采用开放式燃料循环的两区热熔盐堆中钍的效益评价

钍是一种很有前途的铀的替代燃料。与铀不同，钍在热中子谱中能达到增殖条件。使用熔盐堆（MSR），特别是其在线后处理能力，可以实现这一效益。然而，在开放式燃料循环中，这种好处就不那么明显了。本研究使用OpenMC代码和ENDF/B-VII评估了钍在MSR中使用开放式燃料循环的利用率。1图书馆。评价模型基于热中子增殖反应堆常用的两区单流体MSR。基于不同的易裂变和可增殖物质配置，模拟了4种燃料情景，即LEU-U8、LEU-Th、RGPu-U8和RGPu-Th。分析的参数包括反应堆有效全功率日（EFPD）、转化率（CR）、燃料利用效率和次要锕系元素（MA）产量。LEU-U8结构具有较高的初始反应性，但反应性波动较大，缩短了其EFPD。相比之下，由于232Th到233U的有效转化，LEU-Th表现出较慢的反应性损耗。基于rgpu的燃料，特别是RGPu-U8，由于240Pu的大量中子吸收，具有更短的周期。LEU-Th和RGPu-Th达到最高的CR，表明比铀更有效地利用肥沃的燃料。使用钍产生的MA废物较少，尽管在基于rgpu的燃料中差异很小。因此，在使用开放式燃料循环的两区MSR中，钍比使用低浓铀或RGPu作为裂变驱动器的铀具有一定的优势。
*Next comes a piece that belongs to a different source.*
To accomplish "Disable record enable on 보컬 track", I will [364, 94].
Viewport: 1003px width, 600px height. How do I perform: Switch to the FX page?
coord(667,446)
本文章由计算机程序翻译，如有差异，请以英文原文为准。

求助全文

约1分钟内获得全文求助全文

来源期刊

Nuclear Engineering and Design 工程技术-核科学技术

CiteScore

3.40

自引率

11.80%

发文量

377

审稿时长

5 months

期刊介绍： Nuclear Engineering and Design covers the wide range of disciplines involved in the engineering, design, safety and construction of nuclear fission reactors. The Editors welcome papers both on applied and innovative aspects and developments in nuclear science and technology. Fundamentals of Reactor Design include: • Thermal-Hydraulics and Core Physics • Safety Analysis, Risk Assessment (PSA) • Structural and Mechanical Engineering • Materials Science • Fuel Behavior and Design • Structural Plant Design • Engineering of Reactor Components • Experiments Aspects beyond fundamentals of Reactor Design covered: • Accident Mitigation Measures • Reactor Control Systems • Licensing Issues • Safeguard Engineering • Economy of Plants • Reprocessing / Waste Disposal • Applications of Nuclear Energy • Maintenance • Decommissioning Papers on new reactor ideas and developments (Generation IV reactors) such as inherently safe modular HTRs, High Performance LWRs/HWRs and LMFBs/GFR will be considered; Actinide Burners, Accelerator Driven Systems, Energy Amplifiers and other special designs of power and research reactors and their applications are also encouraged.